Another idea I had just before I passed out: something like the annual hex pixel thing but with animation, an iterative pass it along game where we start with a concept and have people animate 10 or so frames of it and try and get it to a full x-minutes length or so.
It sounds like a fun way to get some people in animation and would get an interesting collaborative result out
I like this general idea, but something like this has to be done serially, by one person at a time, doesn't it? The great thing about the hexquisite corpse and most other collabs is that parts of those can be done simultaneously. And with animation, the wait times are probably going to be quite a bit longer, and later participants are likely to feel more pressure and restrictions to continue the style/story/mood set by the earlier animations.
I'd love to see an animation collab, but I think these are issues that need to be addressed for it to be more accessible and fun.

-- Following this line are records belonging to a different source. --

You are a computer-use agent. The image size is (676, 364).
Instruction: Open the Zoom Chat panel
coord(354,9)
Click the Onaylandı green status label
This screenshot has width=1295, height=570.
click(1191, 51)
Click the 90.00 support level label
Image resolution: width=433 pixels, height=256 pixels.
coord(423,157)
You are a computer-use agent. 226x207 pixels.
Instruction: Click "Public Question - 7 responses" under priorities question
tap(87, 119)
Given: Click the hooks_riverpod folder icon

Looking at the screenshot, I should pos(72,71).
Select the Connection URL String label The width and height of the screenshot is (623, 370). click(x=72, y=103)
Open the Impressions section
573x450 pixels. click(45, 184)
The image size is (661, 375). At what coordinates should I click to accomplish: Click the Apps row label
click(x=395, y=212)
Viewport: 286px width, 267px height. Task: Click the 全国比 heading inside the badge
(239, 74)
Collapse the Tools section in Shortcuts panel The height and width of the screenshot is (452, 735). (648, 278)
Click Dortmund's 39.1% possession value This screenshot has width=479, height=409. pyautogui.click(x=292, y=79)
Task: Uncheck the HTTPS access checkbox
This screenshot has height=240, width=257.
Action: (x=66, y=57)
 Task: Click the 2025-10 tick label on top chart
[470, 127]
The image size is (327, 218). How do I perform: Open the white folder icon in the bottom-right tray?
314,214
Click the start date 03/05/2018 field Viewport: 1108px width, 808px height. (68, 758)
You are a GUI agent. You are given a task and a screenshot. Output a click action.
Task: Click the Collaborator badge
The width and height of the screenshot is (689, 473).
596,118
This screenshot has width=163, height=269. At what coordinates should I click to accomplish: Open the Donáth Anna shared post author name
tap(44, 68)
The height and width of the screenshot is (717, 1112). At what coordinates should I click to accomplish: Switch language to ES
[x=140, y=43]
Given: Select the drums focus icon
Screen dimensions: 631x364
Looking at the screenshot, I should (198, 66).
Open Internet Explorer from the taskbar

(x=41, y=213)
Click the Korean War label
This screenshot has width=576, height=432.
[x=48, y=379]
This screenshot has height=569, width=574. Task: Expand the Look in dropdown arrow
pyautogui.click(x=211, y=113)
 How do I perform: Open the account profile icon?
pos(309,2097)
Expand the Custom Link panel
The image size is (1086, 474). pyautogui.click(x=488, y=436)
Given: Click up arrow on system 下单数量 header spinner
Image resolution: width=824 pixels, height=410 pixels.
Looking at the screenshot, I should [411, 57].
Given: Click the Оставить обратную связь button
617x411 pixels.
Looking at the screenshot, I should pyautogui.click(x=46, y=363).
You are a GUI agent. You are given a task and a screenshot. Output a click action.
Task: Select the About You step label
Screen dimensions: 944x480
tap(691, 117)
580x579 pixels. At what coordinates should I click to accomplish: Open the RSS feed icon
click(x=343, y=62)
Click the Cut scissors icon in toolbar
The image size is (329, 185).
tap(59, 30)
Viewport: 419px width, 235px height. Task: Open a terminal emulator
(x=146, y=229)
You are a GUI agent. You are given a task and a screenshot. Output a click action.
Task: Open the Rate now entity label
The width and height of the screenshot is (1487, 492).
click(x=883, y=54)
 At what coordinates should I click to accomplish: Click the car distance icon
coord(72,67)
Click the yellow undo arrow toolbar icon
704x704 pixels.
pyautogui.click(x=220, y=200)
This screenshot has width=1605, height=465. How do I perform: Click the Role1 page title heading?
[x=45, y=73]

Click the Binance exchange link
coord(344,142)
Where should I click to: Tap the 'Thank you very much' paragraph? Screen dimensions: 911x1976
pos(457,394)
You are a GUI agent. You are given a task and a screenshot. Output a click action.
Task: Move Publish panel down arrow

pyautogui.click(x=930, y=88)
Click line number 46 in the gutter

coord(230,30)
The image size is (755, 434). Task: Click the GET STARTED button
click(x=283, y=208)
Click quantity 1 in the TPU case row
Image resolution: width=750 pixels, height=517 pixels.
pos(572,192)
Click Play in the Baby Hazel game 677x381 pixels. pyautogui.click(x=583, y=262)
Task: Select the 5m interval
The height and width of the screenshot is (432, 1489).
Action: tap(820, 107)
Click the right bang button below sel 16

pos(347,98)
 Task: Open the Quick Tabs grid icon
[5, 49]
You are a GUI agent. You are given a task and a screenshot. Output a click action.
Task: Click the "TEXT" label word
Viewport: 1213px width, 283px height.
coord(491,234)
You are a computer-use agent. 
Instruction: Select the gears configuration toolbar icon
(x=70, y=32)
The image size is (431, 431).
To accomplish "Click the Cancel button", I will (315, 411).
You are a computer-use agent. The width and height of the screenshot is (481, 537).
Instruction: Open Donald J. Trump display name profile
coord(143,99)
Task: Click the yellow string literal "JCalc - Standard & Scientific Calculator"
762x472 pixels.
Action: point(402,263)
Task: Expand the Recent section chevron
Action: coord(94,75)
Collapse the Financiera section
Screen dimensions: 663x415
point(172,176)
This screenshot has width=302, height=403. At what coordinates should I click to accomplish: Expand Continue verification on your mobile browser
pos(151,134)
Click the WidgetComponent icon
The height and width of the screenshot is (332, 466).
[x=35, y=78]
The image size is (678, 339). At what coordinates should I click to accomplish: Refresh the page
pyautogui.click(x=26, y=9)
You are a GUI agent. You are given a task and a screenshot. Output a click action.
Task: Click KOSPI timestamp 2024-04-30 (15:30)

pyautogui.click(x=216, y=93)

Perhaps it could be done like an animation version of PJ's ISO collabs: there is a fixed number of animation slots along the timeline, N frames each, and the first few participants can pick any slots they want, as long as they're non-adjacent. Once about 1/4~1/3 of the slots have been taken up this way and a few finished ones have been posted, later participants have to select a slot that's adjacent to a finished one (i.e. right before or after), and animate it so that their animation flows into the other. As the project gets closer to completion, people will have to fill slots that have animations just before and after them, and they might have to "blend" between two very different animations.
In this way, multiple people can work on entries at the same time, and the eventual "story" can be some hexquisite corpse-like nonsense because the animation is seeded by a larger number of animations by people who haven't yet seen each other's entries, rather than just one. Each of the three "stages" of this project (1. creating bits of animation in isolation, 2. flowing into/out from one existing animation, 3. filling in the gap between two finished animations) provides a different sort of challenge as well, which might encourage repeat entries (if those are allowed) and different stages might appeal to different people.